## Begin Text provided

Saturday, December 26, 2009

BFFs

Penny (my sister in law's beagle) and Barkley are now bffs and follow each other around the house.





Christmas may be over but I still want to buy this flying spaghetti monster ornament I just found on the interwebs.

Friday, December 25, 2009

Is the chirstmas tree referenced in tanach?

According to my husband it might be. In Yirmiyahu 10:1-4, the prophet Yirmiyahu (Jeremiah) has this to say:
2. So says the Lord: of the way of the nations you shall not learn, and from the signs of the heaven be not dismayed, for the nations are dismayed from them.
[AE note: This might refer to the classical period practice of trying to interpret the will of god by the position of birds in the sky, which I learned about in a class I took on "magic and science in the ancient world" back in college]

3. For the statutes of the peoples are vanity, for it is but a stock that one cut from the forest, the handiwork of a carpenter with a small axe.
Rashi:a carpenter: Heb. חרש, a craftsman.

## End Text provided
## Begin Material provided

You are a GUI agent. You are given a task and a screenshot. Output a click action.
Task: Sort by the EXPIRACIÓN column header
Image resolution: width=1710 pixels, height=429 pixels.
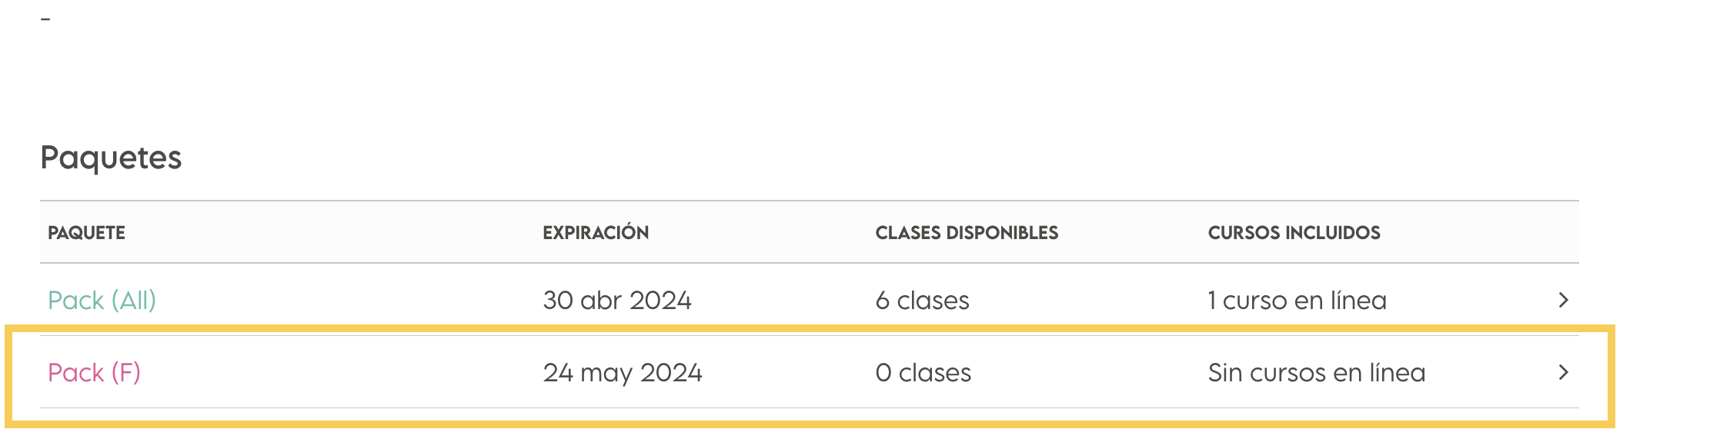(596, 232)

## End Material provided

- Actions to take:
- A) In the blog text, turn the paragraph beginning "[AE note: This might refer" into a short bulleted list that keeps its main facts.
- B) Carry on the blog text about the Christmas tree and Yirmiyahu from the point where it stops.
Nothing in the listing is needed here.

- Results for each task:
- A)
- The verse might refer to a classical-period practice of trying to interpret the will of god from the position of birds in the sky.
- The writer learned about this practice in a college class on "magic and science in the ancient world."

- B)
[AE Note: note that it's statute with a third 'T', not statue the way I first read it]

4. With silver and gold he beautifies it, with nails and with sledge hammers they strengthen them so that it does not bend.
Rashi: and with sledge hammers: A hammer; it does not bend: Heb. יפיק, it does not kneel with its knees. Comp. (I Sam. 25: 31) “a stumbling block (פוקה) ” ; (Nahum 2:11) “and tottering (ופיק) of the knees.”

5. Like a palm tree they are beaten, and they do not speak; they are carried for they do not step; fear them not for they will do no harm, neither is it in them to do good.
Rashi: Like a palm tree they are beaten: He hammers them with a hammer until it has an upright stature like a palm tree.


[The christian version can be read here.]

So according to Yermiyahu, the non Jewish craftsman of his time would cut something from the woods (presumably a tree) and do some kind of handiwork with it (trim it?), adorn it with gold and silver and hammer it until it doesn't totter around and stands straight. I don't remember ever learning this part of tanach, but this sounds like they can be referring to either a Christmas tree or some kind of idol/statue that they built out of wood.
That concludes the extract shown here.